4. John Mayberry, Philadelphia Phillies: The Philadelphia Phillies let Raul Ibanez go in the offseason and decided to go with a platoon of John Mayberry, Jr. and Laynce Nix, although Juan Pierre has also been seeing time recently as well. Mayberry had his moments last year as a blossoming star, but he also struggled when asked to perform regularly: 2012 will be a big year for Mayberry to try to cement himself as a starter on the Phillies.
He hit .273/.341/.513 with 15 home runs, 49 RBIs, and eight stolen bases in 296 plate appearances last season. Mayberry was inconsistent, hitting .345 with a .941 OPS in April before plummeting to just .194 in 80 plate appearances when the team tried to play him regularly in May. Mayberry was sent down to Triple-A but came back to play well in the second half of the season, hitting .296 in August and .305 in September. He needs to learn to hit righties better as well, as he posted just a .785 OPS against righties compared to .953 against lefties, but he’s versatile enough on defense that he can play all three outfield positions as well as first base.
3. Martin Prado, Atlanta Braves: Martin Prado dropped off significantly in 2011 in his first season as the starting left fielder, but he should see a return to his career averages in 2012. Prado batted .260/.302/.385 last season but he is a .293/.341/.434 hitter lifetime and he had batted .300 in each of the two seasons prior to last.
Prado switched to left field when the Atlanta Braves acquired Dan Uggla to play second base. He is adequate defensively, but he has the versatility to play second base, third base, first base, and both corner outfield spots. He has decent power, normally hitting in the 10-15 range for home runs, and he hits well against both righties and lefties (.775 career OPS against each). If Prado returns to form in 2012, he could be playing for a big contract after 2013.
2. Logan Morrison, Miami Marlins: Logan Morrison is still raw but he has a lot of potential – he hits for power, he walks a decent amount, and he’s still young enough (24) that he can show substantial improvement in terms of plate discipline and defense.
Morrison batted .247/.330/.468 with 23 home runs and 72 RBIs in 2011, playing well in his first full season as a starting left fielder. He faltered in the second half, batting just .220, and his seasonal totals with runners in scoring position (.182) was less than impressive. But he is a lefty and he hits for good power, and that’s good enough to earn him a spot as the second best left fielder in a division full of left fielders that really aren’t that good.
1. Michael Morse, Washington Nationals: Michael Morse is expected to miss another month with a lat strain, but even with the injury, I still foresee Morse producing more than any of the other left fielders in the NL East.
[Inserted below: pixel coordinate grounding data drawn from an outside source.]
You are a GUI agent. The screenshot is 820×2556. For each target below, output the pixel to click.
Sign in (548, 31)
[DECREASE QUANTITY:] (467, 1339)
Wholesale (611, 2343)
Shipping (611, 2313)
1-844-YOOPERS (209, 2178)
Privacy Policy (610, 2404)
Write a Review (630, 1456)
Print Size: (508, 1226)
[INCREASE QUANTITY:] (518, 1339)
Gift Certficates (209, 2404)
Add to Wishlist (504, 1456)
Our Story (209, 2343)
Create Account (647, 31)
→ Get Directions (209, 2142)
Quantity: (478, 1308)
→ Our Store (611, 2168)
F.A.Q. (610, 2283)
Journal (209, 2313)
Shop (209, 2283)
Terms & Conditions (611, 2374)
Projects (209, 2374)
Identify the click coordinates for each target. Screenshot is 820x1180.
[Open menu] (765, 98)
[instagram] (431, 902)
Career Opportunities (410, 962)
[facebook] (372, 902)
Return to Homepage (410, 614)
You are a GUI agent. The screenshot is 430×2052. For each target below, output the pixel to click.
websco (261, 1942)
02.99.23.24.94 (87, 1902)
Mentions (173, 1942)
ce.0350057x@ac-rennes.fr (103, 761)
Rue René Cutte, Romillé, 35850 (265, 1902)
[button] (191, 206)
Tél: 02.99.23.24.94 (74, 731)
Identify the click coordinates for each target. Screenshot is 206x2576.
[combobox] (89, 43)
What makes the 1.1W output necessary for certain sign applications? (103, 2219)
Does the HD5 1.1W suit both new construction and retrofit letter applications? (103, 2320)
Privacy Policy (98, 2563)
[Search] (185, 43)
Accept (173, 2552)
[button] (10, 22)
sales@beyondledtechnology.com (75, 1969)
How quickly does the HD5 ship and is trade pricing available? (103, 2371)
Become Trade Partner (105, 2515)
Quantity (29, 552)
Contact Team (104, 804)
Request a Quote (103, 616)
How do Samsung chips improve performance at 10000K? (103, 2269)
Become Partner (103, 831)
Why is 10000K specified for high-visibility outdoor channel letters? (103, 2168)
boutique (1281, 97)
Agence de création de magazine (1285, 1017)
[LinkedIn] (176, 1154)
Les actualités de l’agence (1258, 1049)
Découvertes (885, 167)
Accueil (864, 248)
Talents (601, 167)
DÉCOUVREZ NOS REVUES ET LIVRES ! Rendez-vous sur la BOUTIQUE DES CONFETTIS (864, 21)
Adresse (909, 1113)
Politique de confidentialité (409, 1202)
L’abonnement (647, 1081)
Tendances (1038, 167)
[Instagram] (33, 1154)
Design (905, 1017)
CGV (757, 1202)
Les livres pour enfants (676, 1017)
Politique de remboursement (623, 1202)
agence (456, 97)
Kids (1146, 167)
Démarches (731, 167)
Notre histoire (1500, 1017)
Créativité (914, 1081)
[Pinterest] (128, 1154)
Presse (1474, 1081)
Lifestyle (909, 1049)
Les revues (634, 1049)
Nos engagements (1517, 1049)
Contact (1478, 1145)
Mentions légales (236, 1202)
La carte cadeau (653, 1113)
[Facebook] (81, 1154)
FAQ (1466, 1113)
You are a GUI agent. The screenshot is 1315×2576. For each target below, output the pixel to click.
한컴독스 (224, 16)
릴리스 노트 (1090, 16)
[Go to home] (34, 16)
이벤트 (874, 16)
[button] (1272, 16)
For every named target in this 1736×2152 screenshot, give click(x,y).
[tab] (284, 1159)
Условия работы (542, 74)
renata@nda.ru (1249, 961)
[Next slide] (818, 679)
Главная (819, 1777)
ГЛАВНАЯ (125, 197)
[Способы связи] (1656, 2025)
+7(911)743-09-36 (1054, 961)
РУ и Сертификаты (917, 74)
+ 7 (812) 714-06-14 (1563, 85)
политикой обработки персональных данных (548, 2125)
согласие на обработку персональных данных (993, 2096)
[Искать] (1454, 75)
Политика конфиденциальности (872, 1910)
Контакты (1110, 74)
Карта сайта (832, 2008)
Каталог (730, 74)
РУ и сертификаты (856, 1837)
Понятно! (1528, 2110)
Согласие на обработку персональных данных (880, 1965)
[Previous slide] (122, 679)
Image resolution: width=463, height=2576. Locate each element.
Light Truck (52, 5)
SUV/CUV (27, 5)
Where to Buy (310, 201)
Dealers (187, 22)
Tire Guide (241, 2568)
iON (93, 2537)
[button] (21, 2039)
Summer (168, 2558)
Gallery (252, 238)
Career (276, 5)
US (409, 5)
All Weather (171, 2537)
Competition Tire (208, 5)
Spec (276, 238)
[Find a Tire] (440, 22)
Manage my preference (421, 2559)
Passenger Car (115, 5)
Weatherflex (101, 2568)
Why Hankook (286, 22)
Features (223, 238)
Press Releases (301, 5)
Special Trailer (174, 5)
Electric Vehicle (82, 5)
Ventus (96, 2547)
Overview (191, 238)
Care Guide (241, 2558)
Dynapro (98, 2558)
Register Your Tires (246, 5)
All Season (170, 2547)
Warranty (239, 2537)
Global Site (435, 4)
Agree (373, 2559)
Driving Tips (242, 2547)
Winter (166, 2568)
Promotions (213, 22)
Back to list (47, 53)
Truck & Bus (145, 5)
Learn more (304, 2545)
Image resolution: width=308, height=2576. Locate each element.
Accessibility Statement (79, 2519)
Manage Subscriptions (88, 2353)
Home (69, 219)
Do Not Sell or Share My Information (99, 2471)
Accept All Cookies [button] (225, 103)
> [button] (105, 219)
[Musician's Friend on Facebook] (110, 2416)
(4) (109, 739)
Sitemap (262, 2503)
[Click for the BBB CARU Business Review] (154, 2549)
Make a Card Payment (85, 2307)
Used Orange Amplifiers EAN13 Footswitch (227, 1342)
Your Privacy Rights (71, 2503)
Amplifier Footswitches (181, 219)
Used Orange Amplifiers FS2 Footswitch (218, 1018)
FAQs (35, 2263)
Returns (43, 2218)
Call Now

He broke out in a big way in 2011, finishing 19th in the MVP voting after batting .303/.360/.550 with 31 home runs and 95 RBIs in 575 plate appearances.
Morse has awful plate discipline; he walked just 36 times and struck out 126 times, and he needs to show significant improvement in that aspect. But he hits for a higher average than you would expect from a power hitter, as he hit .289 the year before and he’s a .296 lifetime hitter. He’s not great defensively, but he’s versatile enough that he can play both corner outfield spots as well as shortstop and third base, and last year’s position of first base.
Morse posted an adjusted OPS of 147 last season, ninth-best in the league, and time will tell if he can transition well from first base – a position he handled pretty well – to left field.